CHECK YOUR UNDERSTANDING

  1. What question(s) would you use to interrogate a study’s construct validity?
  2. In your own words, describe the three things that statistical validity addresses.
  3. Define external validity, using the term generalize in your definition.
  4. Why can’t a correlational study support a causal claim?
  5. Why don’t researchers usually aim to achieve all four of the big validities at once?

Glossary

validity
The appropriateness of a conclusion or decision. See also construct validity, external validity, internal validity, statistical validity.
construct validity
An indication of how well a variable was measured or manipulated in a study.
generalizability
The extent to which the subjects in a study represent the populations they are intended to represent; how well the settings in a study represent other settings or contexts.
external validity
An indication of how well the results of a study generalize to, or represent, individuals or contexts besides those in the study itself.
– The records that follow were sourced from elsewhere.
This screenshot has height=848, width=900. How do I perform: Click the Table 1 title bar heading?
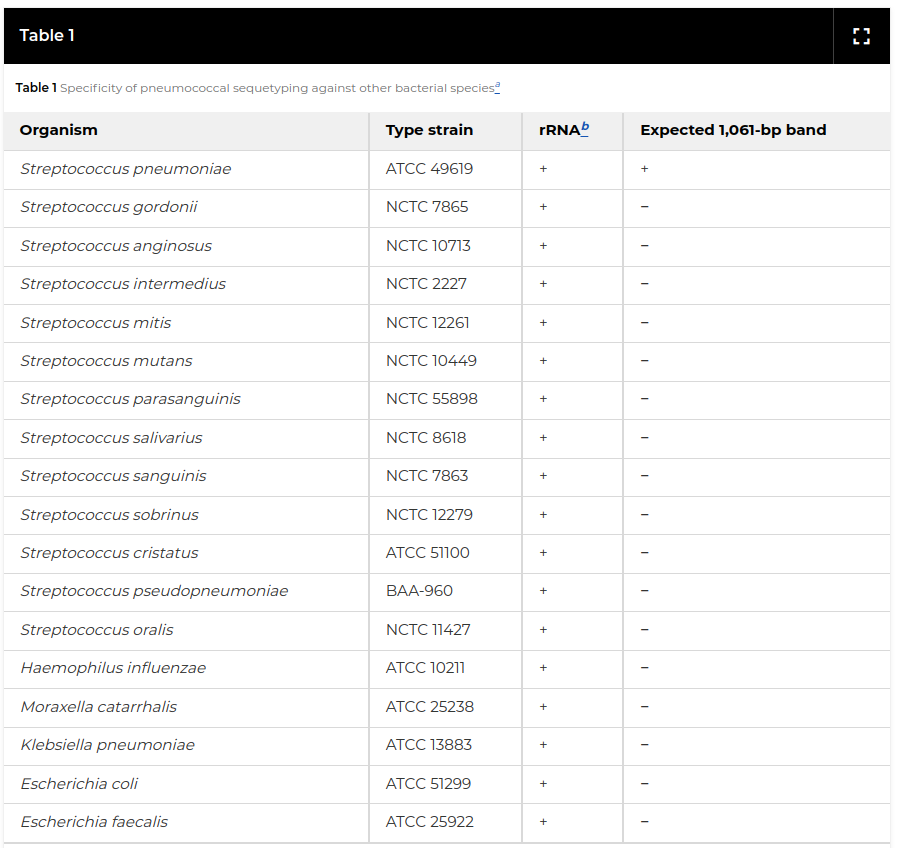[47, 36]
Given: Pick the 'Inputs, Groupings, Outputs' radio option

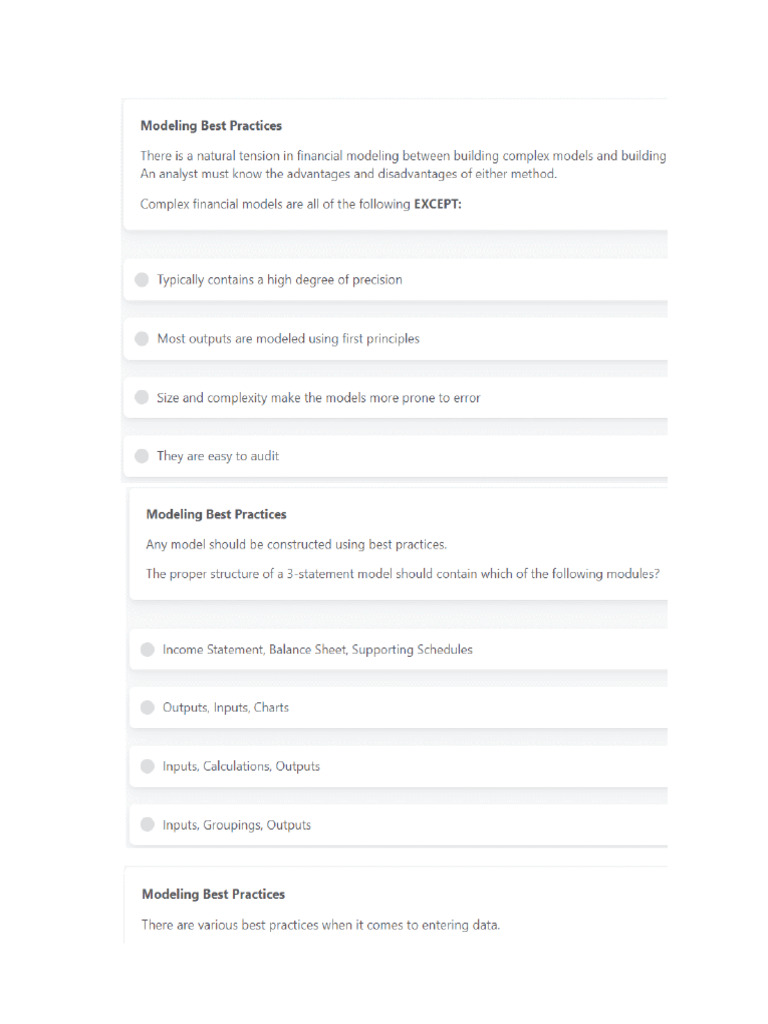Looking at the screenshot, I should click(148, 825).
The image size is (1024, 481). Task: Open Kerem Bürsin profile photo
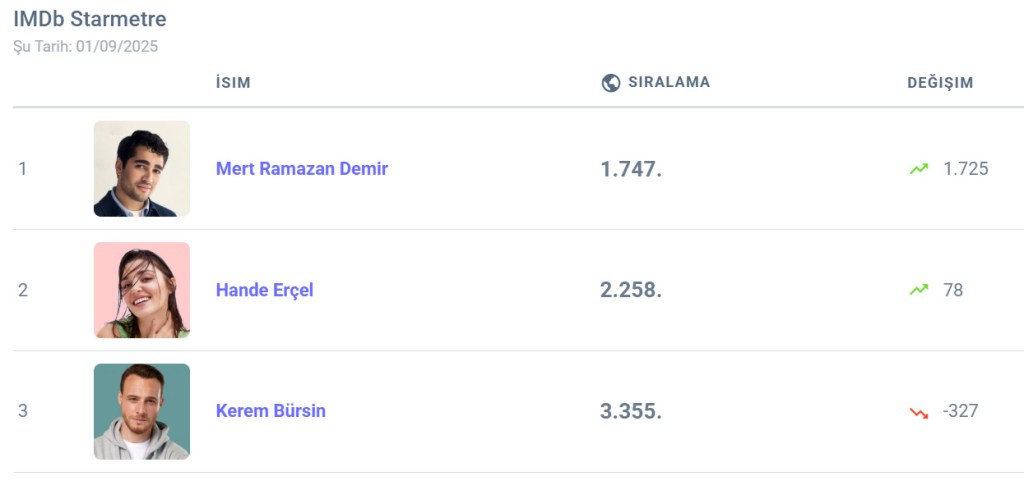[x=142, y=412]
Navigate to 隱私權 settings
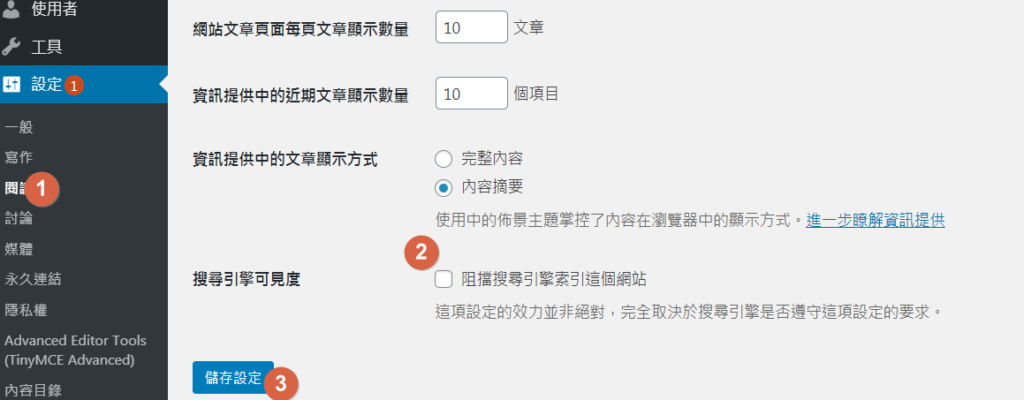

See also generalizability.
statistical validity
The extent to which statistical conclusions derived from a study are accurate and reasonable. Also called statistical conclusion validity.
point estimate
A single estimate of some population value (such as a percentage, a correlation, or a difference) based on data from a sample.
confidence interval (CI)
A given range indicated by a lower and upper value that is designed to capture the population value for some point estimate (e.g., percentage, difference, or correlation); a high proportion of CIs will capture the true population value.
margin of error of the estimate
In the context of a percentage estimate, an inferential statistic providing a range of values that has a high probability of containing the true population value. See also confidence interval.
covariance
The degree to which two variables go together. Also one of three criteria for establishing a causal claim, which states that, in a study’s results, the proposed causal variable must vary systematically with changes in the proposed outcome variable. See also internal validity, temporal precedence.
temporal precedence
One of three criteria for establishing a causal claim, stating that the proposed causal variable comes first in time, before the proposed outcome variable. See also covariance, internal validity.
internal validity
One of three criteria for establishing a causal claim; a study’s ability to rule out alternative explanations for a causal relationship between two variables. Also called third-variable criterion. See also covariance, temporal precedence.
experiment
A study in which at least one variable is manipulated and another is measured.
independent variable
In an experiment, a variable that is manipulated. In a multiple-regression analysis, a predictor variable used to explain variance in the criterion variable. See also dependent variable.
dependent variable
In an experiment, the variable that is measured. In a multiple-regression analysis, the single outcome, or criterion variable the researchers are most interested in understanding or predicting. Also called outcome variable. See also independent variable.
random assignment
The use of a random method (e.g., flipping a coin) to assign participants into different experimental groups.